You can see the effect on the stock market. Now let’s talk Real Estate values.

As you can see, we’re up 26% over last cycle’s peak. Are the fundamentals of commercial real estate that much better than in 2007? I don’t think so. And this next graph tells the tale.

You’re looking at Asset Prices or the Net Worth of US households include stocks, bonds and real estate. Historically this has been roughly equal to US GDP. But notice the effects of the efforts by the central bank to shore up the economy by reducing interest rates and adding extra dollars to the market. And instead of creating sustainable growth in the economy, they’re adding fuel to the next crisis.

Can you see where this is going?

Bank CRE loans have seen no growth for the past 6 months- the first period of this length since the financial crisis.

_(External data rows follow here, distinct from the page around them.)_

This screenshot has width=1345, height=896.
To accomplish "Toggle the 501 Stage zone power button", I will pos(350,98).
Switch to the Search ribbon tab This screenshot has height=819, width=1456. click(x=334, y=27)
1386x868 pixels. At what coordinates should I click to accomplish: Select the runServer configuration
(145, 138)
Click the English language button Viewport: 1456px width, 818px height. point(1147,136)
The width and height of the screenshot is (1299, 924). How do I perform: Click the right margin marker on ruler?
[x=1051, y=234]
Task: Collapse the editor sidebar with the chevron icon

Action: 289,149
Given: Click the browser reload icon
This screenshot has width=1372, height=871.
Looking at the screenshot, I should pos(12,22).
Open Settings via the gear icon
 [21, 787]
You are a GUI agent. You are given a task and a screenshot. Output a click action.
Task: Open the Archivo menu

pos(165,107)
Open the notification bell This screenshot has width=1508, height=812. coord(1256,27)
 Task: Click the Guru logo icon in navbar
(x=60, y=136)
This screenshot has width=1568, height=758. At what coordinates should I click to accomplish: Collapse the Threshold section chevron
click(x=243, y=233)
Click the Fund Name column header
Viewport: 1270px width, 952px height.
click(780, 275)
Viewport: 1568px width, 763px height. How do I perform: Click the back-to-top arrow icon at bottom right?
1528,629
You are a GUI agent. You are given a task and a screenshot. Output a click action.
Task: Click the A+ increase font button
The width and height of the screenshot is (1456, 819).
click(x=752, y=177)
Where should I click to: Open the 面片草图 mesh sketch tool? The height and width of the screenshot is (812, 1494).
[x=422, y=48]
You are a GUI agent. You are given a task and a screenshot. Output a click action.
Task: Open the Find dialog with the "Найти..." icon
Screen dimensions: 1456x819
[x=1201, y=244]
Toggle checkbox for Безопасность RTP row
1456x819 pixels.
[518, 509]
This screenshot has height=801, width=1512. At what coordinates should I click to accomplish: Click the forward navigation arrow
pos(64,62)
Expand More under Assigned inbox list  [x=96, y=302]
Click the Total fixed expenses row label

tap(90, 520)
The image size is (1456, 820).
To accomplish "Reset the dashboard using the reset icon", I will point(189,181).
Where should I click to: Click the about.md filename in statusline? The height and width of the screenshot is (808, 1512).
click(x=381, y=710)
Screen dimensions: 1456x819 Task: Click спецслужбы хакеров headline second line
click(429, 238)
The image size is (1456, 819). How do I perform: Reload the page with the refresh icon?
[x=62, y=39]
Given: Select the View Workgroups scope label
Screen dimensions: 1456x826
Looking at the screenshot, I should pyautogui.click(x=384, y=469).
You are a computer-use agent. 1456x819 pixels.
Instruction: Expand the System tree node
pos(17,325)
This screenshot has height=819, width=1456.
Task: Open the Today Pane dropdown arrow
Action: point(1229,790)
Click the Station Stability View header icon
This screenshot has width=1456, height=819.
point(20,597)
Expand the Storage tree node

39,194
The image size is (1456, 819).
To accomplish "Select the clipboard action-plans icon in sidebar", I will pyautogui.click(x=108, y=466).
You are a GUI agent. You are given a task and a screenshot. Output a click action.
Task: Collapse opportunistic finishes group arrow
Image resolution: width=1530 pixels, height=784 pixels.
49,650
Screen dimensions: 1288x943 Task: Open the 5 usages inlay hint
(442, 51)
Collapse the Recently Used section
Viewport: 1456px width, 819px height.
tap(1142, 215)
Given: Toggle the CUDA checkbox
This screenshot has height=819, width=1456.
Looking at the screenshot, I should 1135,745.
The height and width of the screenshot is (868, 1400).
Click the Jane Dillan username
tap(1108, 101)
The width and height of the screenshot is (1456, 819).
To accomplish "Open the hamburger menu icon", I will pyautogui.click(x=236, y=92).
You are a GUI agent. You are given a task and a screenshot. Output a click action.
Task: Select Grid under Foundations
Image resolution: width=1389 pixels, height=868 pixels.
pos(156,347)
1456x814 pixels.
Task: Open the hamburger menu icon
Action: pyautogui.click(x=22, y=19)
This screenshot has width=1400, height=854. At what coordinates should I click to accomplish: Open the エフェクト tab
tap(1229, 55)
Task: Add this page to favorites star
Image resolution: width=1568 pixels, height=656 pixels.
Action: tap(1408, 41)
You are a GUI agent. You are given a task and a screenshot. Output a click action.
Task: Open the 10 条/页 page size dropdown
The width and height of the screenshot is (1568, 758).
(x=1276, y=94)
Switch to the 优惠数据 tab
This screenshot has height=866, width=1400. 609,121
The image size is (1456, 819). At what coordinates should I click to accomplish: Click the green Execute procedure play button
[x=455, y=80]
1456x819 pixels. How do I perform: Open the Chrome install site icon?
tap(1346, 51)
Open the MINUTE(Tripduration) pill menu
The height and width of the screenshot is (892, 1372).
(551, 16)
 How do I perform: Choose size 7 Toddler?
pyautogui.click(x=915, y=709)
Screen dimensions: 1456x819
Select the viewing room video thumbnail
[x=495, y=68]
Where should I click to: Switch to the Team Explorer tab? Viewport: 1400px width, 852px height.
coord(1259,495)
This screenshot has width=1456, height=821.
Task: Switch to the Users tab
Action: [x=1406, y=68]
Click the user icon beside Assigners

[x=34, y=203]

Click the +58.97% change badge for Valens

A National Restaurant Association Index of restaurateurs’ expectations has started to turn negative.

And the number of publicly traded companies announcing dividend cuts is growing.

Additionally, CRE pricing may be topping out.

Despite the screaming headlines, less than 10% of all retail sales in the United States are online.

BUT… Total GAFO sales (GAFO is short for General Merchandise, including, apparel, furniture and other items–basically what you buy at a mall) is poised to hit 30% this year. No wonder malls are struggling.

Office real estate has its own headwinds. Not only are companies downsizing, even the space those employees inhabit is decreasing—one-fourth of what it was in 1970.

Like to look at stats over the long haul? Here’s 200 years of U.S. Interest Rates. Notice how interest rates seem to move in roughly a 70-year super cycle. We’re now 36 years into the declining portion of a cycle.

Let that sink in for a moment.

Since 1981, interest rates have been a downward trend, even though there have been some ups and downs along the way. When the cycle turns, we’ll have a market most of us have never seen.

What impact will this have on pricing? How many bodies will be left in the wake of this super cycle turn?

Are these the best of times? No. The worst of times? No. Maybe this sums it up:

I do think buyers need to be cautious because the recovery will end and values are inflated. As economists like to say, expansions never die of old age, something unexpected always surprises. Keep an eye out for that.